A car screeches to an abrupt halt. It is on the wrong side of a narrow road. The bus driver on the opposite side of the road, a few feet away makes it obvious. If the headlight flicked to signal is not enough, the serious “it’s my right of way” look says it all.
The side of the road, where the car should be, is bad. What could have developed as a pothole has eaten into the road developing a deep drop making it difficult for small cars. Drivers, even of bigger cars, try to avoid it by getting on the good side of the road. The car apologetically reverses to make way. There’s no space behind him as a line of cars crowd his tail. One honks to warn of the shortage of space. It takes a few minutes to manoeuvre out of the jam.

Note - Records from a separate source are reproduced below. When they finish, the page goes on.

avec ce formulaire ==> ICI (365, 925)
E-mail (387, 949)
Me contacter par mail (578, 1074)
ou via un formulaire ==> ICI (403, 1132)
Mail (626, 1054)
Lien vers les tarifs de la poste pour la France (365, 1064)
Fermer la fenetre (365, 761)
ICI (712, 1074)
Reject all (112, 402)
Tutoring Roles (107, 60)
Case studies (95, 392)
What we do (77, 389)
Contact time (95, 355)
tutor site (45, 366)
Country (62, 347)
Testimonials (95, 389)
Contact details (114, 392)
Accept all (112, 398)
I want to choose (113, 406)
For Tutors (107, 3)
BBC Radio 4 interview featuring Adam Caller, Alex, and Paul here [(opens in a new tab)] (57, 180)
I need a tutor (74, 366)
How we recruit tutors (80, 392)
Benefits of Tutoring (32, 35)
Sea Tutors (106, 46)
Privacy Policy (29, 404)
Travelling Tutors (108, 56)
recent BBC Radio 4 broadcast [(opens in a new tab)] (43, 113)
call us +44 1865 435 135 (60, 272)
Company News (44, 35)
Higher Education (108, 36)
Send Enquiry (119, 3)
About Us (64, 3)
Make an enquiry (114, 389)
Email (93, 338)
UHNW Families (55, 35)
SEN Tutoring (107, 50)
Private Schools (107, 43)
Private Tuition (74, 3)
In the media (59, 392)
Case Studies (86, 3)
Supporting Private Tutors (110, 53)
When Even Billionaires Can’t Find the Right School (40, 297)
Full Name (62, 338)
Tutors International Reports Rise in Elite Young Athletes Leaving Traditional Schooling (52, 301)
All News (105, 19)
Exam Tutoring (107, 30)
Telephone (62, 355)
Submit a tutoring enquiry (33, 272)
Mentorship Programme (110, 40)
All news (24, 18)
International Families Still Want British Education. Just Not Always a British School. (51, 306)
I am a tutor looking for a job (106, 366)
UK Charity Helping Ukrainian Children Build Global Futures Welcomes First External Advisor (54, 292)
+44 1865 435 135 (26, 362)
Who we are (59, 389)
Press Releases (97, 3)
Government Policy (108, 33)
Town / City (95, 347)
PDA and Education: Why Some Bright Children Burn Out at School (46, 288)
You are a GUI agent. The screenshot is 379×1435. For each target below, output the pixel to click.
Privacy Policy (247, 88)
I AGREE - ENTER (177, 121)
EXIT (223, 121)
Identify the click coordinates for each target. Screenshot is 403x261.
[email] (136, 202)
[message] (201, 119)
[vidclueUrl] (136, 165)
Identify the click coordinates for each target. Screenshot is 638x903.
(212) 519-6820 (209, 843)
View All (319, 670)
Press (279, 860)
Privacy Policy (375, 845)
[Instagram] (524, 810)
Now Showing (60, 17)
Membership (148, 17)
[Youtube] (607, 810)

This is a scene every morning rush hour near the fuel station at Babesa. Known only to those who ply the stretch that links the road from the Olakha workshop to the expressway, the condition of the road had been in this state for more than a year. A Good Samaritan tried to repair it by filling it with soil, but the intention has gone awry. The water that flows alongside the road without proper drainage had made it sludgy.
The traffic jam, confusion and inconvenience for those rushing to work gets worse when heavy vehicles, many who take the route to join the old highway in Semtokha, are involved. Quite often, trailers and heavy earth moving machines join the melée, says a regular user. The road, if on the blind side of the authorities, has a sharp turn and is accident prone. It is busy but without traffic policemen to control the flow of vehicles.
At one end of the stretch is a building near completion belonging to the elected representative from Babesa. The tshogpa, Namgay Tshering, said the thromde wanted to repair the road and widen it in 2020 but because of a land dispute, the thromde could not do it.
Until the dispute is resolved, motorists will have to make do with rushing for the good side of the road and eye-balling each other when the rush gets to one’s nerves.